El detonante fueron una serie de conversaciones y acuerdos que infringieron una de las normas centrales del reality: la prohibición de coordinar votos. El Big, a través de un comunicado directo, recordó que el sistema de nominación debe ser secreto e individual, y que cualquier intento de influir o pactar estrategias colectivas constituye un complot.

Si bien durante las primeras semanas se habían tolerado ciertas actitudes cercanas al límite, esta vez la situación fue considerada inaceptable. Según se explicó, lo ocurrido recientemente rompió no solo las reglas formales, sino también la esencia del juego.

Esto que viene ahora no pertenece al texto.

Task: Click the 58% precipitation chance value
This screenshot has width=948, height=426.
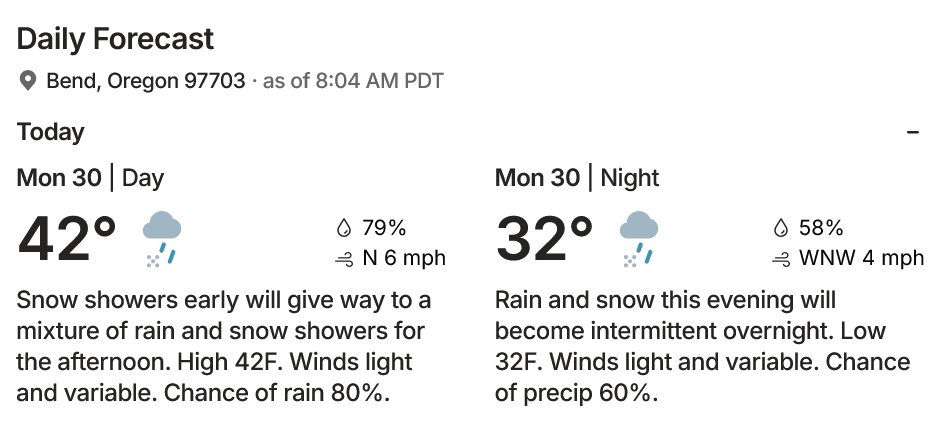Action: (x=821, y=228)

La sanción tuvo dos partes. Por un lado, todos los votos emitidos quedaron sin efecto, invalidando por completo el proceso de nominación. Por otro, se decidió que los 24 participantes pasen a estar nominados, sin excepciones.

La medida también alcanzó al líder semanal, Manuel, quien perdió tanto su beneficio de inmunidad como su posición dentro de la casa.